A1, 2: Example spike rasters for one set of CCN simulations demonstrating dispersion of Int and Tgt spike times, accumulated from all 50 SCC subunits over 50 trials with σinp = 5 ms and ΣGelec = 1 nS (top) or ΣGelec = 4.5 nS (bottom), and without reciprocal inhibition. Gray dashed line represents Src spike times, and colored dotted lines represent the uncoupled network (no electrical nor reciprocal inhibitory coupling). Spike times are ordered by Tgt- Src latency for clarity. A3, 4: Smoothed distributions of Tgt latencies relative to Src (A3, vertically offset for clarity, scale bar = 0.05) and entropy of the latencies (A4; ΣGelec = 0, 1, 2, 3, and 4.5 nS). B: Mutual information between Src and Tgt distributions, plotted against ΣGelec and σinp, for ΣGGABA→Int = 0, 1, 3, 5 nS from left to right. C: Transmission efficiency (percent of Tgt entropy attributed to Src) from Src to Tgt.

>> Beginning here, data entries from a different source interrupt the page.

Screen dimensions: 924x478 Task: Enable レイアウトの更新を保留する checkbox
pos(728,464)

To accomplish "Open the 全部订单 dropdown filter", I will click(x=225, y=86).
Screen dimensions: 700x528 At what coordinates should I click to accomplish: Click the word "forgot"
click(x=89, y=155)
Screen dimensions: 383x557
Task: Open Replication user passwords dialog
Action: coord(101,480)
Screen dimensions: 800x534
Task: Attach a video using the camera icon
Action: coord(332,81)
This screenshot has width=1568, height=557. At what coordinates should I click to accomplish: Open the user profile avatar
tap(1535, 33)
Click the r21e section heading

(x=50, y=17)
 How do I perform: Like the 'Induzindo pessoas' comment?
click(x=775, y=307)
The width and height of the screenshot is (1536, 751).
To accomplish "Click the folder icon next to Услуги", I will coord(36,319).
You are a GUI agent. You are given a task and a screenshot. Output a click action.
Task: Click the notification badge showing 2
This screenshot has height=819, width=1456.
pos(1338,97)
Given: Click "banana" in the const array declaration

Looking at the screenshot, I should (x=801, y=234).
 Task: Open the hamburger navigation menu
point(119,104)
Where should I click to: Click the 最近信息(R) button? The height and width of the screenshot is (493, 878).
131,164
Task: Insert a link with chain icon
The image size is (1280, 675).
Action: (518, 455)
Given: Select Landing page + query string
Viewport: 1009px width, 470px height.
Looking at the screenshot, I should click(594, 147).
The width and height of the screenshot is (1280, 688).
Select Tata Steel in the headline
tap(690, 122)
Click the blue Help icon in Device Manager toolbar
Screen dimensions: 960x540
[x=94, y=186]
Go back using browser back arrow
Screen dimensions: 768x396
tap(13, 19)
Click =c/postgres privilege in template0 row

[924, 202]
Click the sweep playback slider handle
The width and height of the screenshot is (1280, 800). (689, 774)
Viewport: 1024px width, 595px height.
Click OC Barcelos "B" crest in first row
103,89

As interneuron reciprocal inhibition was added and spiking in the Int population decreased, some neurons within the Tgt distribution spiked much faster but with less uncertainty, creating narrower distributions and smaller entropy. As a result, both mutual information and transmission efficiency overall increased relative to the network with no inhibitory synapses (Fig 8B and 8C). For all networks with nonzero inhibitory synapses, the maximal values of mutual information and transmission efficiency occurred for ∑Gelec > 0.

Discussion

Overall, our simulations together demonstrate that electrical synapses between interneurons in canonical networks regulate both subthreshold activity and network spiking activity, ultimately exerting powerful and complex effects on the output activity of the network as it processes and passes on its inputs. The general effect was that for closely-timed inputs, increases in electrical coupling strength often led to delay of spiking in the inhibitory interneurons, which enabled larger summations of source inputs in the target output and at earlier times. Yet simultaneously, increased coupling strength produced stronger synchronized inhibition from the interneuron population to the target population, at later times, which limited the output of the Tgt neurons.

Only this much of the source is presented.